# DOCUMENT SECTION

I have beautiful cross-stitch pieces hanging in my office - including a large one for my 50th birthday - all done by Cindy.  She was amazingly talented - in so many areas.  Her cross stitch pieces are just one example.  I treasure her works of art.  Cindy loved to read - she was an avid reader.  And she loved to have discussions with Floyd about things she was reading.  Cindy and her dear husband Tom were such a blessing to our community.

I don't know why Christine and Cindy had to suffer so long before Jesus taking them home.  I still don't understand that about Floyd either.  But I know I trust God's wisdom and timing.  A quote I saw - "Patience means awaiting God's time without doubting God's love."  It's a simple statement - but very profound!  Waiting and trusting go hand in hand.

There are many things we can wonder about, even worry about - but we have to anchor our hearts and minds in trust.  God has reasons that we don't see or understand.  Time and time again I've had to rest and just trust.....speaking it out to the Lord.  He brings beauty out of ashes, joy out of sorrow, peace out of adversity.  He is continually at work to bring good things out of every hard thing we face.  Sarah Young says "we will find golden pockets of peace hidden in the hardness of our problems."  I can testify to the truth of that!!

Pixel coordinate grounding data:
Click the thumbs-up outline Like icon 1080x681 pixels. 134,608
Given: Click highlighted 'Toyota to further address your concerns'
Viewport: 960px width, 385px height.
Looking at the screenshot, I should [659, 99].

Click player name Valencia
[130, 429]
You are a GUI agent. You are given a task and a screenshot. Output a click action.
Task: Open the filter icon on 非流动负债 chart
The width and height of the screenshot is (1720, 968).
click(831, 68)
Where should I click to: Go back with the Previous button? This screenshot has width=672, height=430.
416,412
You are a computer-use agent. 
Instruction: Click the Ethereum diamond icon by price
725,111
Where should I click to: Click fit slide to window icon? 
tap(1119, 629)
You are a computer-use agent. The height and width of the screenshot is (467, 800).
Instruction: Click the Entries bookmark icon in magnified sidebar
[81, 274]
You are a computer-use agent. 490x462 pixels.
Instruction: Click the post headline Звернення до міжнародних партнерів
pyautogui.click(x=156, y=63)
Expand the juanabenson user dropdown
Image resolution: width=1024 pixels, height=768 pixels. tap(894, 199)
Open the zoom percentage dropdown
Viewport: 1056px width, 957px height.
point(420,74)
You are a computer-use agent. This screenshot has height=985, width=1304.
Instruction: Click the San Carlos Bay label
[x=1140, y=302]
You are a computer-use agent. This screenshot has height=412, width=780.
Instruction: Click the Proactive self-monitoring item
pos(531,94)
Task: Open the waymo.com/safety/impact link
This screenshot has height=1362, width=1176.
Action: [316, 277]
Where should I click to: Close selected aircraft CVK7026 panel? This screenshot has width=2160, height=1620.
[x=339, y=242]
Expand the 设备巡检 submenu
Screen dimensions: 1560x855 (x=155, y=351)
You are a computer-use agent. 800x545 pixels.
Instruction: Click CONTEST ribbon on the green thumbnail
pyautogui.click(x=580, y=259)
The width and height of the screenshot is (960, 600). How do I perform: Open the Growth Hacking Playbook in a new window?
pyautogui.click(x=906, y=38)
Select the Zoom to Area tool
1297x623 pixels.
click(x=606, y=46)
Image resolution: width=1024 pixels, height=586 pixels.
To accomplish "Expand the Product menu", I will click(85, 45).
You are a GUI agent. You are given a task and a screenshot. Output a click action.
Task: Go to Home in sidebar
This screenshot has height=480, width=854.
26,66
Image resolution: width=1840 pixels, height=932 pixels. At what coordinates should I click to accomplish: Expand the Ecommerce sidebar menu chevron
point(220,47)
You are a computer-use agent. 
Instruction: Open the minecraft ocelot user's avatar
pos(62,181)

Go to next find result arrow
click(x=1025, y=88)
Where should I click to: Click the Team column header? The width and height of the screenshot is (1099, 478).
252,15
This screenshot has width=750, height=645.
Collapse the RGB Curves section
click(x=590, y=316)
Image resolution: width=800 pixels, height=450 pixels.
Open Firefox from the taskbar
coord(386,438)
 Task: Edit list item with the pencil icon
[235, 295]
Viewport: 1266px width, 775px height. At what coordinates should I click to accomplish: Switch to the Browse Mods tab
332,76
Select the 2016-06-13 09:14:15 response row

# WHAT THIS EXERCISE ASKS
- 1) Decide whether each statement agrees with the reflection on Cindy and trusting God. Answer yes or no, and quote the words of the reflection that settle it.
(a) Cindy made a large cross-stitch piece for the writer's 50th birthday.
(b) Cindy's husband was named Floyd.
(c) The writer says that waiting and trusting go together.
- 2) Continue the reflection on Cindy and trusting God from the point where it stops.
The rows are separate material and have no connection to the reflection on Cindy and trusting God.

# ANSWERS GIVEN
- 1)
(a) Yes: "including a large one for my 50th birthday - all done by Cindy"
(b) No: "Cindy and her dear husband Tom"
(c) Yes: "Waiting and trusting go hand in hand."

- 2)
"My soul, wait silently for God alone, for my expectation is from Him."  Psalm 62:5

"I trust in your unfailing love; my heart rejoices in your salvation."  Psalm 13:5

"My soul clings to you; your right hand upholds me."  Psalm 63:8

"Commit your way to the Lord, trust also in Him, and He shall bring it to pass."  Psalm 37:5

"He will have no fear of bad news; his heart is steadfast, trusting in the Lord."  Psalm 112:7

"Let the morning bring me word of your unfailing love, for I have put my trust in you.  Show me the way I should go, for to you I lift up my soul."  Psalm 143:8

"God, you're my refuge.  I trust in you and I'm safe."  Psalm 91:2  The Message

"It is better to take refuge in the Lord than to trust in man.  It is better to take refuge in the Lord than to trust in princes."  Psalm 118:8,9

"He who trusts in his riches will fall, but the righteous will flourish like foliage."  Proverbs 11:28

I'm glad I don't have to make the decisions that God makes.  I'd probably make a mess of things.  But I know I can trust the Lord's infinite wisdom.  Someday in our never-ending eternity, I'd like to ask God to share that wisdom on certain things.  Eternity is a long time!  Maybe He'll have classes to teach us more of His ways.

The Spirit Helps Us

A very happy and blessed new year!  It's hard to believe that we're already 3 weeks into this new year.  Last year seemed to fly by so fast.  I think this year might be the same.

I hope you had a wonderful "festive" season - as they call it here.  I've found that special days, while I love them, are hard for me.  I tend to miss Floyd more on those days.  I read that sadness and grief doesn't overwhelm the joy of those special times - and the joy doesn't delete the sadness and grief.  They go hand-in-hand.  As I missed Floyd, I chose to be thankful for the good things in my life because of him.  I even walked around our home thanking the Lord for the seasons in our life that are represented by things we have.  The change of focus really helped  - and joy grew in my heart.  I have so much to be thankful for from our 54 years of married life!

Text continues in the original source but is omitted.